At a briefing yesterday at the CERN research centre near Geneva, two teams of “Higgs Hunters” were expected to suggest they were fairly confident that they had spotted it.
But not confident enough, in the physics world of ultra-precision where certainty has to be measured at nothing less than 100%, to announce “a discovery.”
Scientists said they had found signs of the Higgs boson, the particle believed to have played a vital role in the creation of the universe after the Big Bang.
CERN scientists said, however, they had found no proof of the existence of the particle which, according to prevailing theories of physics, gives everything in the universe its mass.
“If the Higgs observation is confirmed...this really will be one of the discoveries of the century,” said Themis Bowcock, a professor of particle physics at Britain’s Liverpool University.

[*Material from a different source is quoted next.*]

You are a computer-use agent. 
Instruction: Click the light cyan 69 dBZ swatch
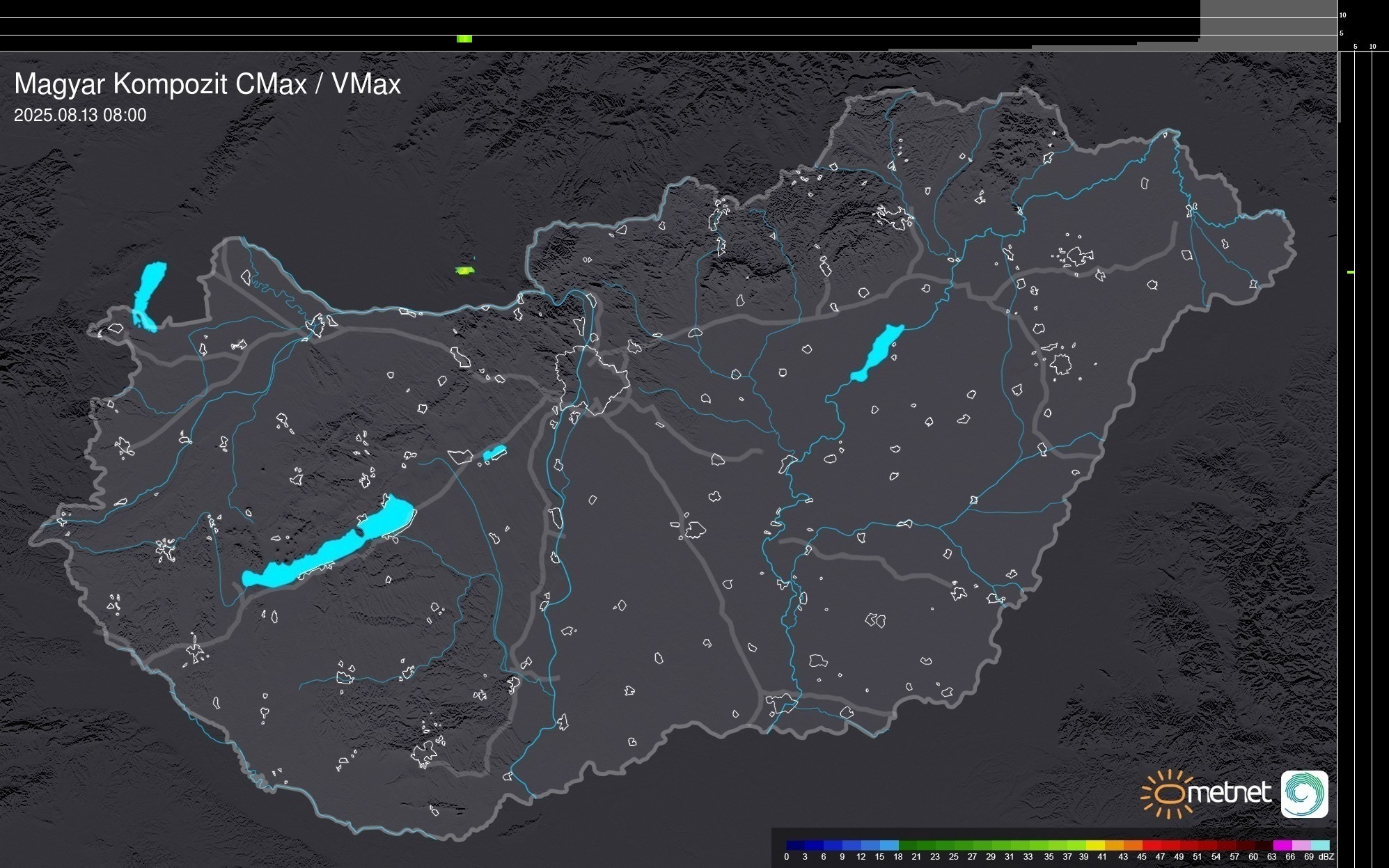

“Physicists will have uncovered a keystone in the makeup of the Universe... whose influence we see and feel every day of our lives.”
The leaders of the ATLAS and CMS experiments, revealed their findings at CERN, where they have tried to find traces of the elusive boson by smashing particles together in the Large Hadron Collider at high speed.
“Both experiments have the signals pointing in essentially the same direction,” said Oliver Buchmueller, senior physicist on CMS. “It seems that both ATLAS and us have found the signals are at the same mass level. That is obviously very important.”
Fabiola Gianotti, the scientist in charge of ATLAS, said they had narrowed the search to a signal centred at around 126 GeV (Giga electron volts), which would be compatible with the expected strength of a Standard Model Higgs.
“I think it would be extremely kind of the Higgs boson to be here,” she told a seminar to discuss the findings. “But it is too early” for final conclusions, she said. “More studies and more data are needed. The next few months will be very exciting ...I don’t know what the conclusions will be.”
Under what is known as the Standard Model of Physics, the boson, named after British physicist Peter Higgs, is posited to have been the agent that gave mass and energy to matter after the Big Bang.
While its discovery would cement current knowledge about particles such as electrons and photons, results of work at CERN could also prove that it does not exist. Such an outcome would undermine the foundations of accepted theories of the make-up of the universe.
“If the first inklings of the Higgs boson are confirmed, then this is just the start of the adventure to unlock the secrets of the fundamental constituents of the Universe,” said Stephen Haywood, Head of the ATLAS Group at the STFC Rutherford Appleton Laboratory.